What i would like to do is to write a VBA program that will just insert
a comma into the appropriate place in the file (I can figure out the
offset that i would like to place it at). If this is not possible
because of the way data is stored on disk, it is also possible for me to
remove a character from elsewhere in the line to make up the
difference. Therefore, what i want to do amounts to changing

20040315,34.349,20020401-45.69,13.34897273,100 into --->
20040315,34.349,20020401,-45.69,13.3489727,100

However, I do not know how to do this. Any help would be appreciated.
 
Sub AddComma()
'Assumes the data is in contiguous rows and stops when it hits a blank row
'adds a comma just before the "-" sign and puts the results in column "B"

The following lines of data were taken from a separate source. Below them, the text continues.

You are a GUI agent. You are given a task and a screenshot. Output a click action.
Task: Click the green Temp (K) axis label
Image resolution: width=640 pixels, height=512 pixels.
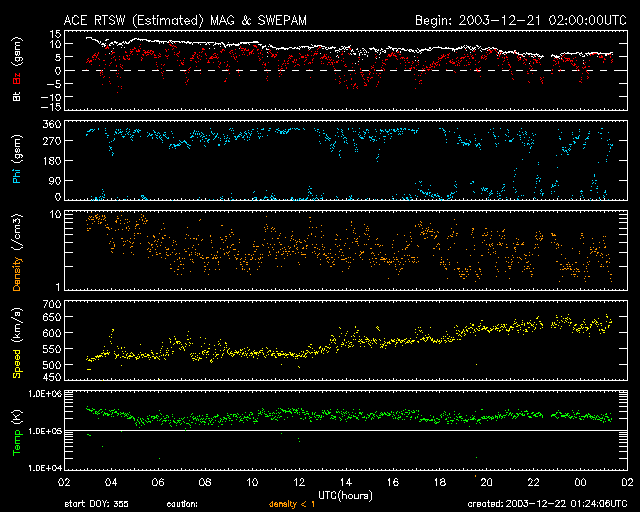[x=16, y=430]
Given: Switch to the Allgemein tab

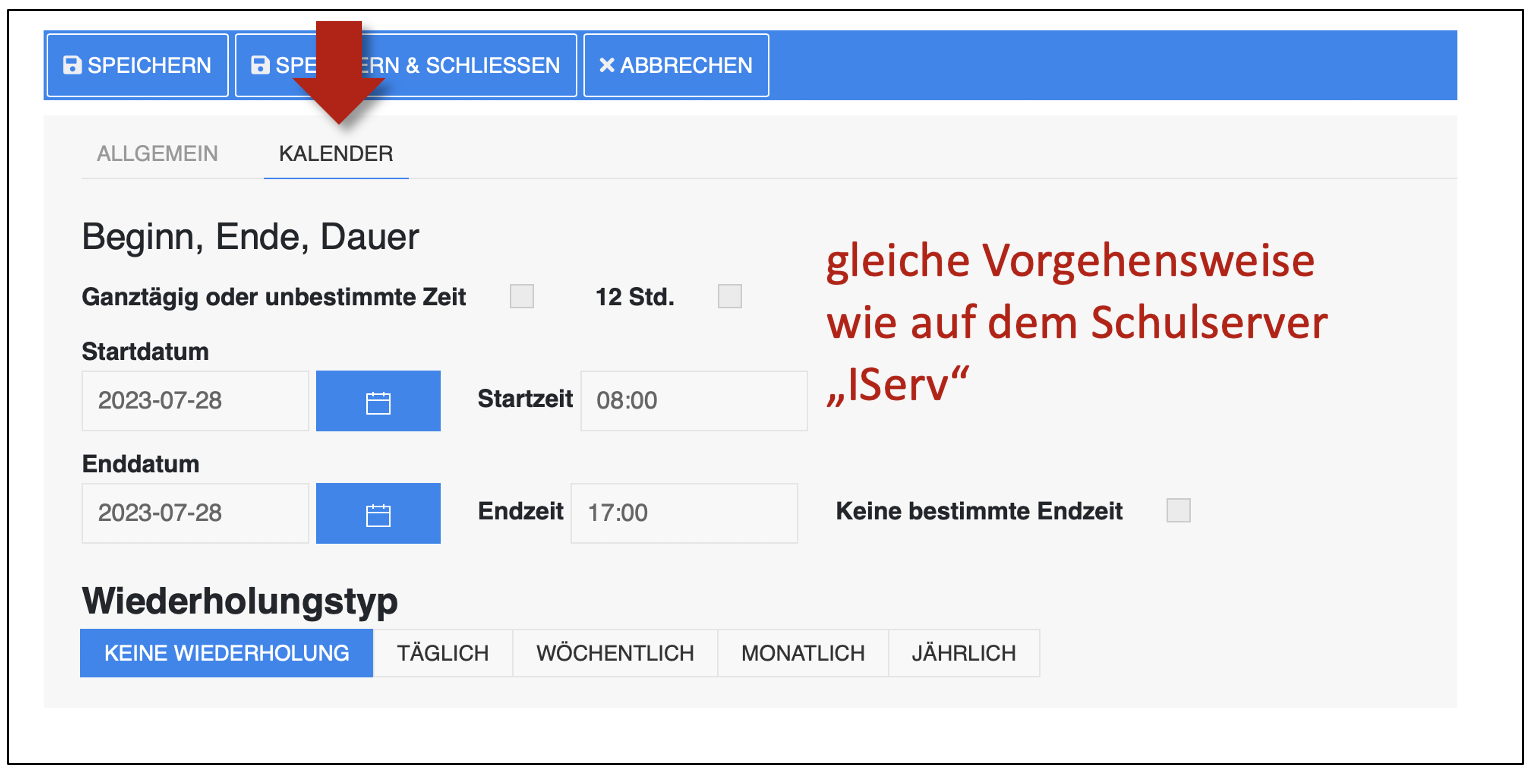Looking at the screenshot, I should pyautogui.click(x=157, y=154).
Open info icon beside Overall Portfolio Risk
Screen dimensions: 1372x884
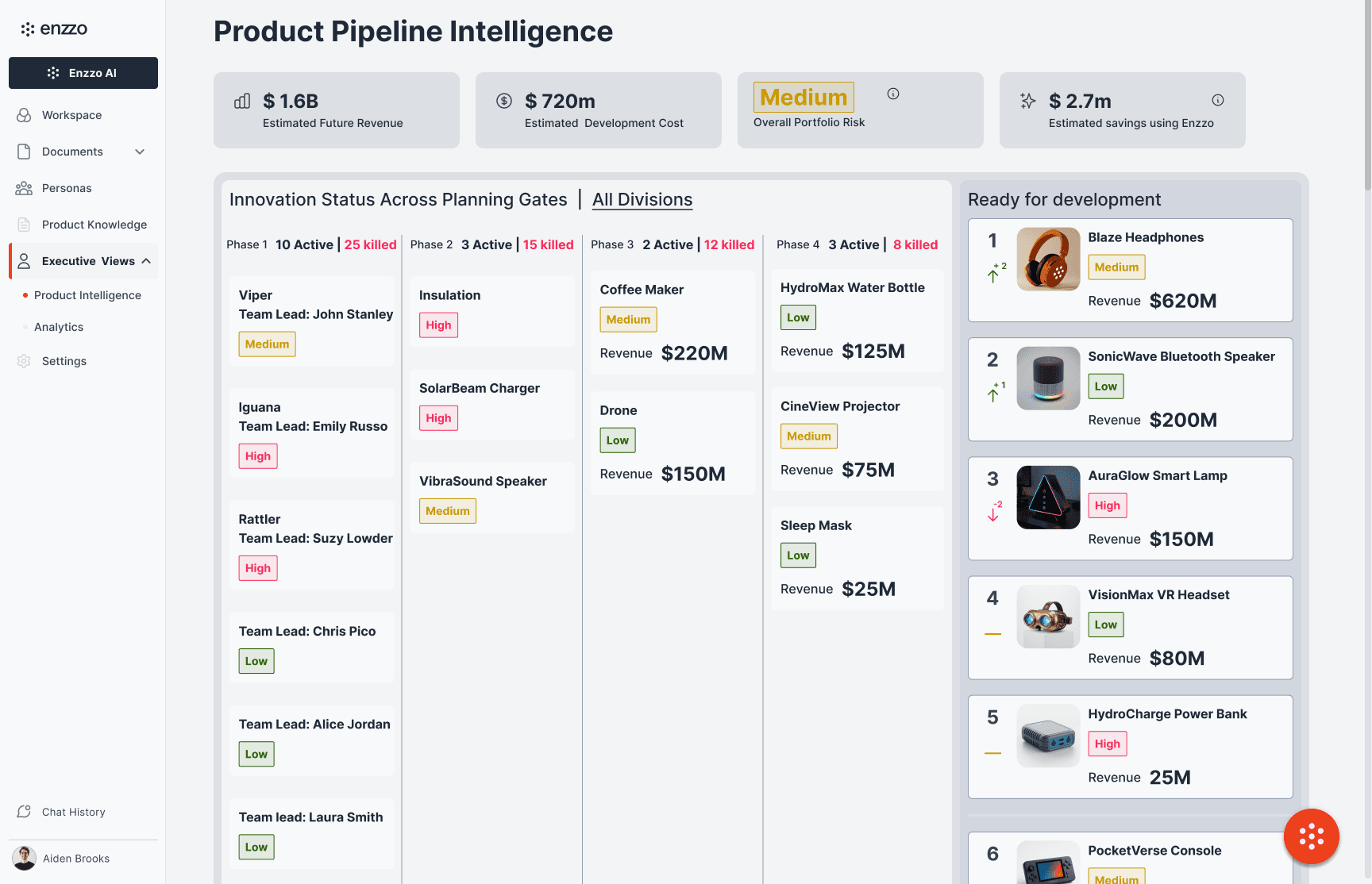click(x=893, y=94)
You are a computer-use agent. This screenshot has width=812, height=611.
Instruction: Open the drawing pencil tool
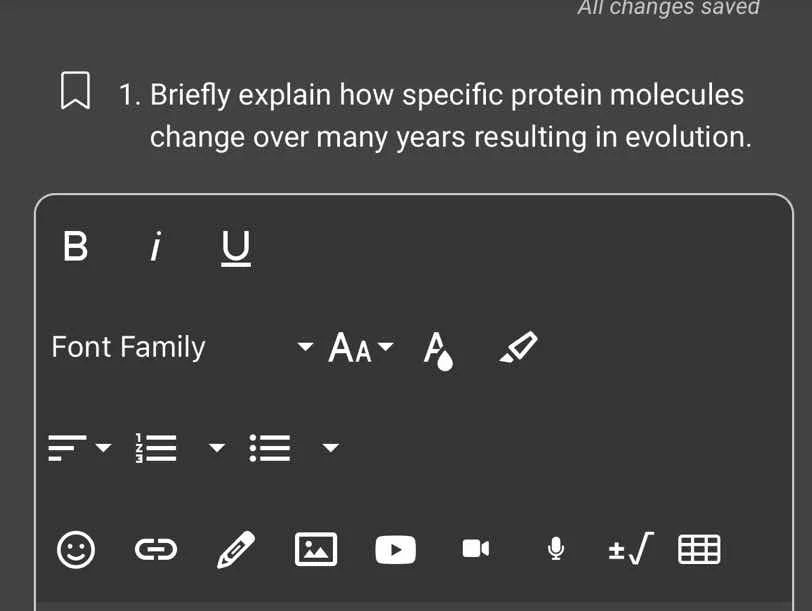pyautogui.click(x=236, y=549)
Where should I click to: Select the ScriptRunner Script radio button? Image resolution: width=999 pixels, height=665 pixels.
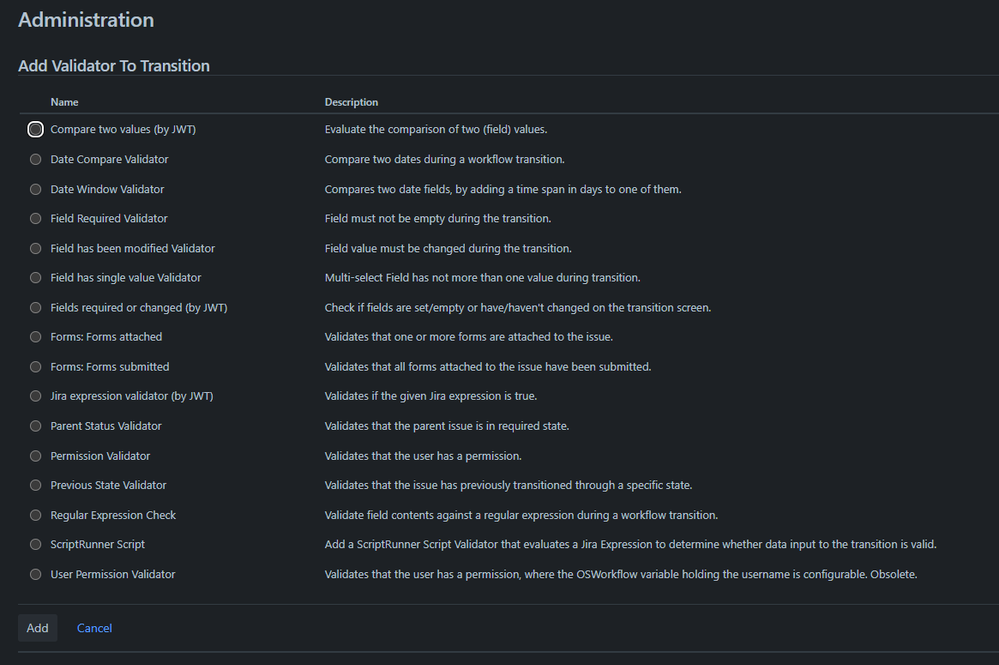36,545
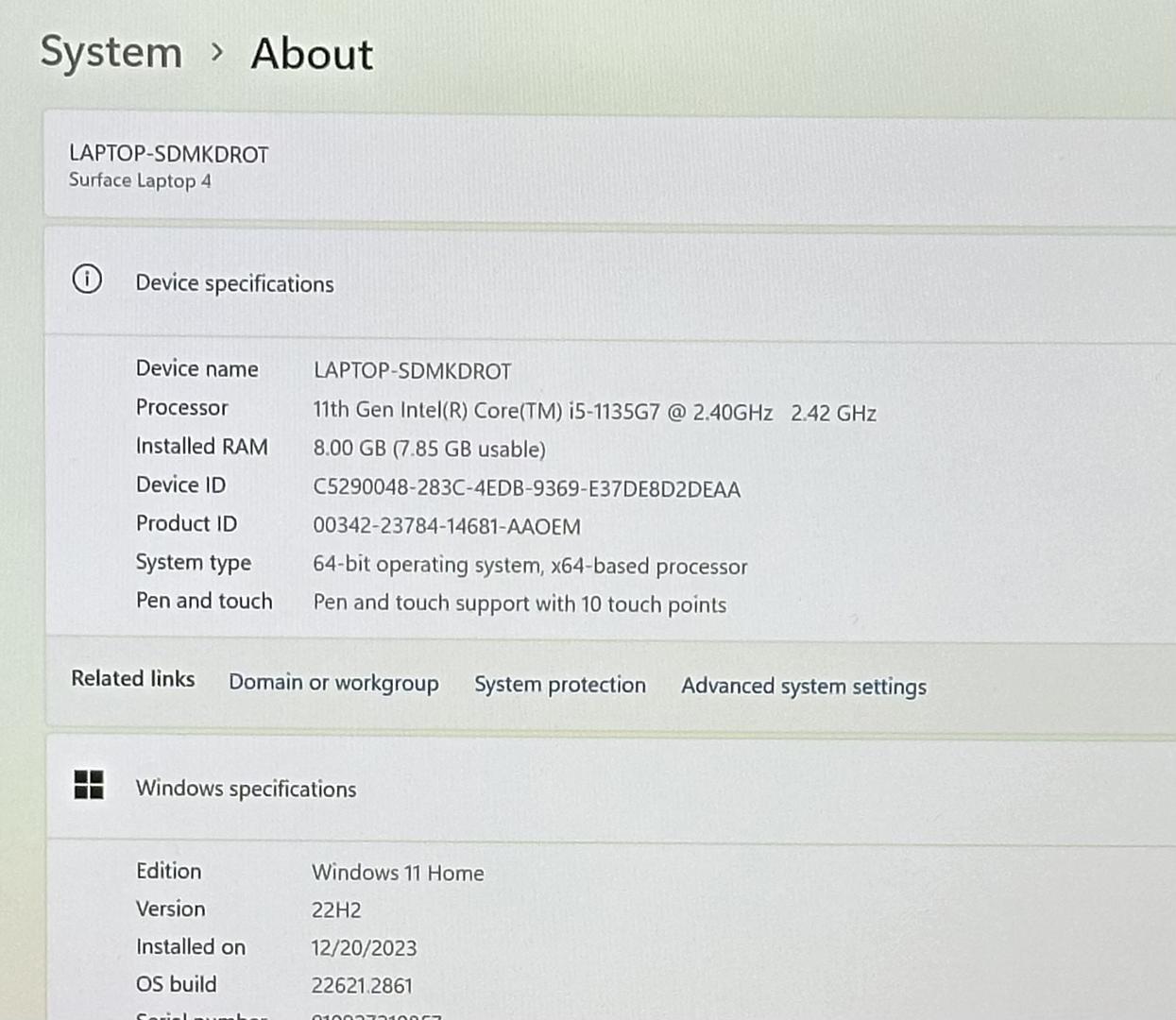1176x1020 pixels.
Task: Open the System protection link
Action: tap(559, 685)
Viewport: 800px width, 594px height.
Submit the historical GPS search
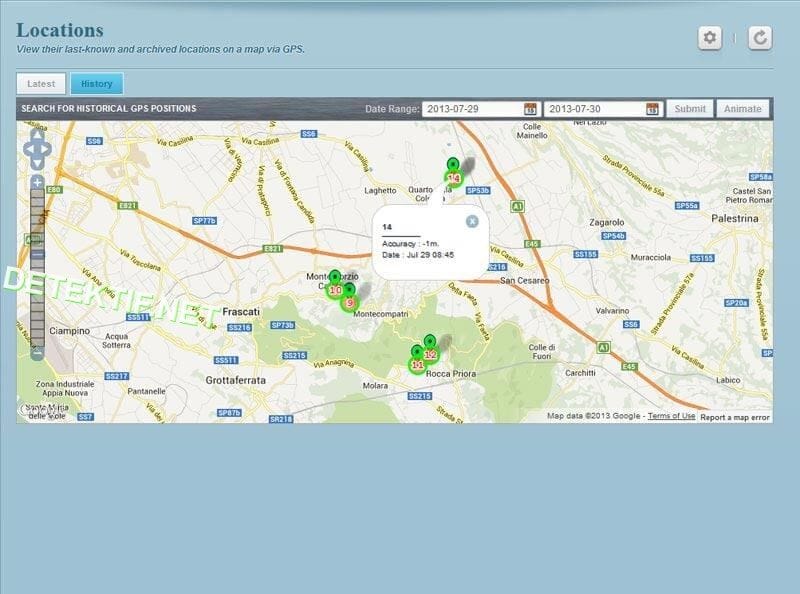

Do Until ActiveCell.Value = ""
ActiveCell.Offset(0, 1).Range("A1").Select
ActiveCell.FormulaR1C1 = _

"=LEFT(RC[-1],FIND(""-"",RC[-1],1)-1)&"",""&RIGHT(RC[-1],LEN(RC[-1])-(FIND(""-"",RC[-1],1)-1))"
ActiveCell.Offset(1, -1).Range("A1").Select
Loop
End Sub

Not certain this is what you want, but I hope it helps
 
R Avery said:
I wrote a program that analyzes a 1.5 GB text (CSV) file and outputs a
3.0 GB text file. However, it turns out that on the 2.3 something
millionth row, it is missing a comma. Therefore, when trying to import
the flat file into SQL Server, it is complaining about data type error.

What i would like to do is to write a VBA program that will just insert
a comma into the appropriate place in the file (I can figure out the
offset that i would like to place it at). If this is not possible
because of the way data is stored on disk, it is also possible for me to
remove a character from elsewhere in the line to make up the
difference. Therefore, what i want to do amounts to changing

20040315,34.349,20020401-45.69,13.34897273,100 into --->
20040315,34.349,20020401,-45.69,13.3489727,100

However, I do not know how to do this. Any help would be appreciated.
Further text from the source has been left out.